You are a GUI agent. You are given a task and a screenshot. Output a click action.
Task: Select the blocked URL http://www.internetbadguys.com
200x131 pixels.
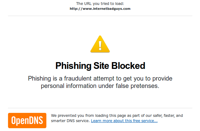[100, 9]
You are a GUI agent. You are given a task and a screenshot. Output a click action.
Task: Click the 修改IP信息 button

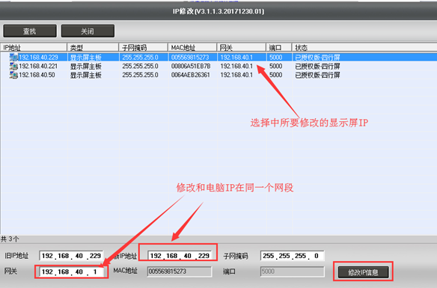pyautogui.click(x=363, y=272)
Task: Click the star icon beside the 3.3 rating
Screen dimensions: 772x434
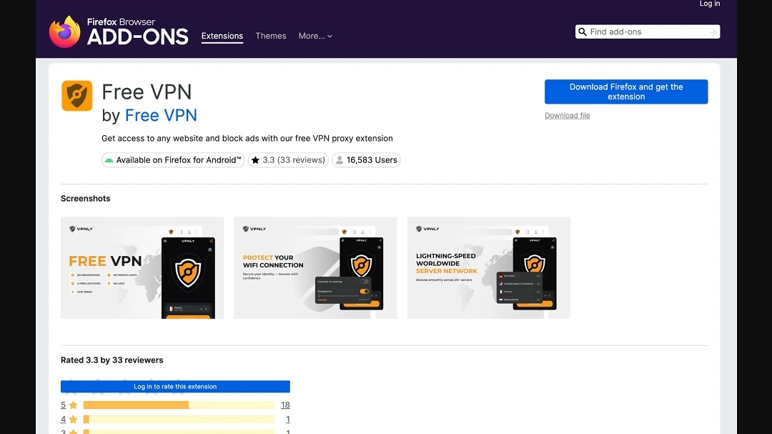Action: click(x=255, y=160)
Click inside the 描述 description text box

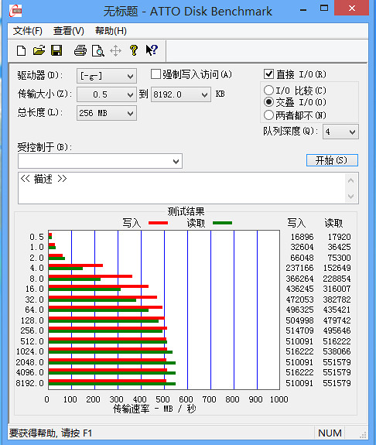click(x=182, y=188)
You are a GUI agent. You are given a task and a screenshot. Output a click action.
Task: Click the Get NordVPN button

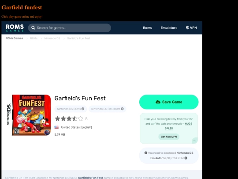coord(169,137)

* * *

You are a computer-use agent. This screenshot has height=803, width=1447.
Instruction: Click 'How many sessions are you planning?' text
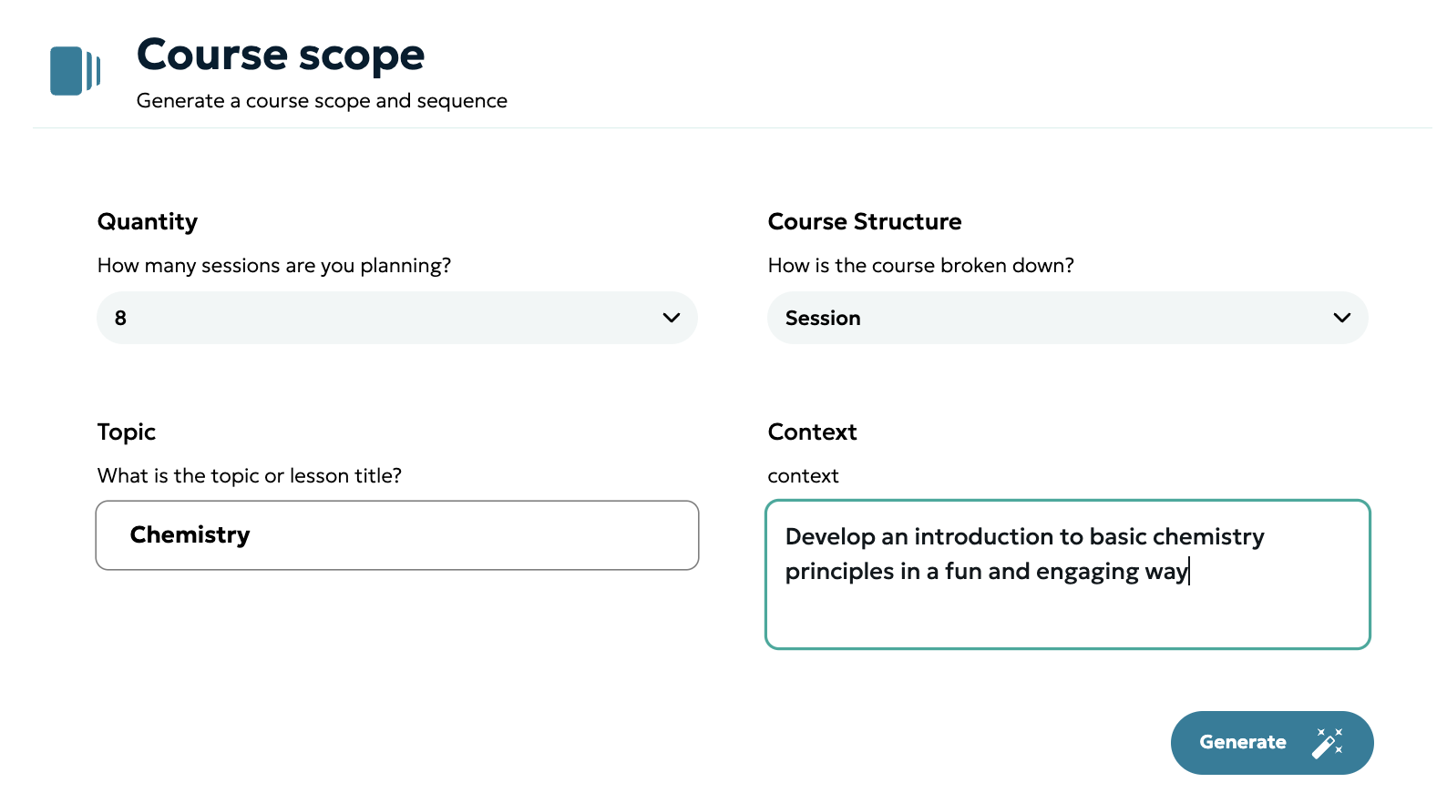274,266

==

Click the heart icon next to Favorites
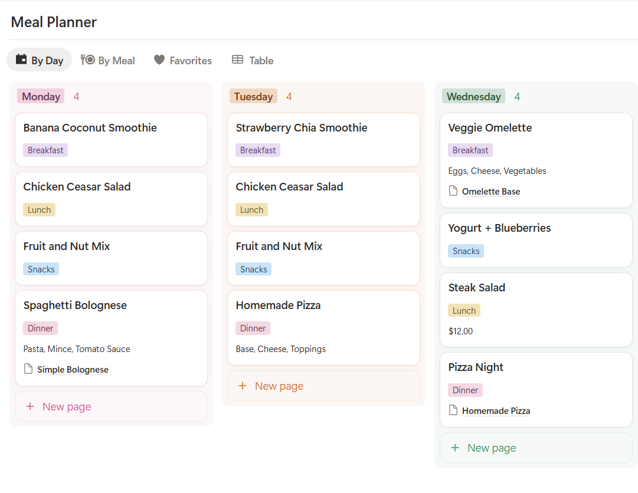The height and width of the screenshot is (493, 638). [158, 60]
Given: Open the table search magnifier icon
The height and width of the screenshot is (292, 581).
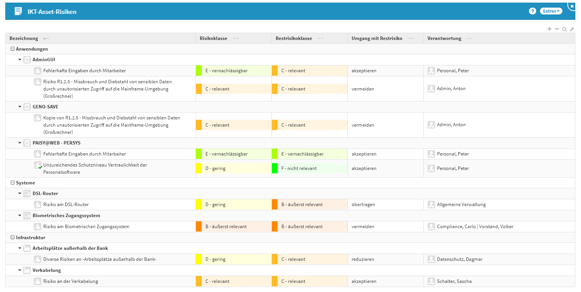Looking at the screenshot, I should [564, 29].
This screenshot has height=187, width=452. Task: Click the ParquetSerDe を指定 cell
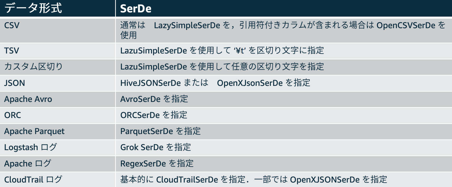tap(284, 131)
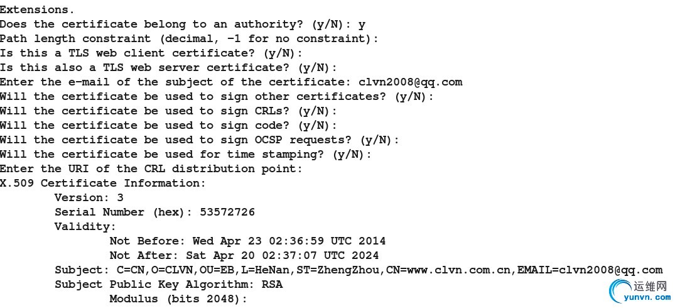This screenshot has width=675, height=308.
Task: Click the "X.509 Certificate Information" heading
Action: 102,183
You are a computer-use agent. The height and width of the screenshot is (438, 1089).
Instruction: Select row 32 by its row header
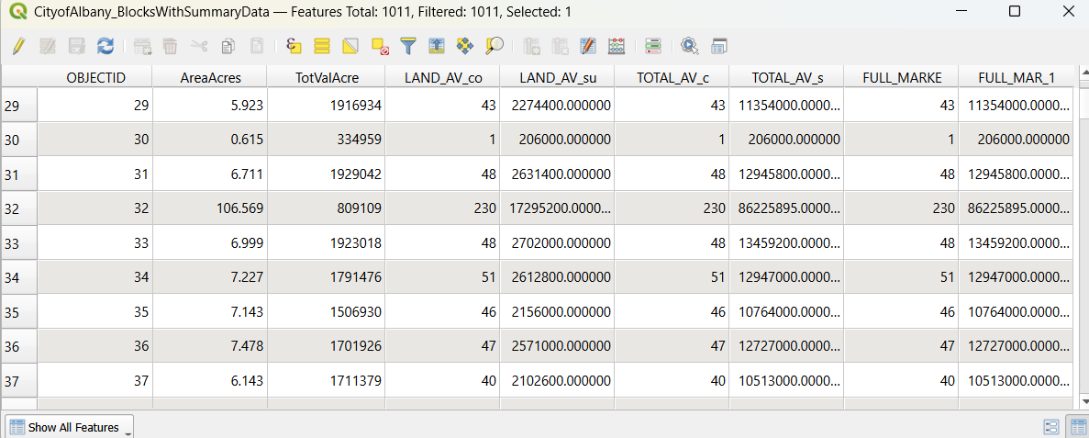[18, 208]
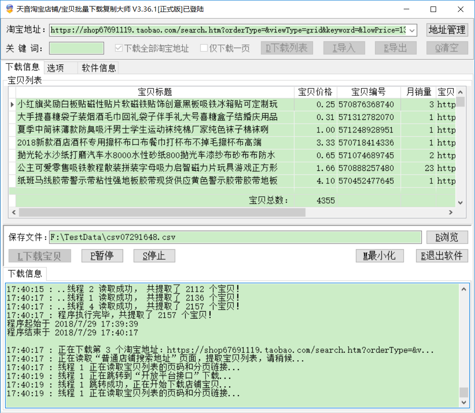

#### [YOUR TASK]
Write out each line above containing "computer".

#### [OUTPUT BELOW]
You are a computer-use agent. This screenshot has height=803, width=1447.
You are a computer-use agent. The height and width of the screenshot is (438, 1089).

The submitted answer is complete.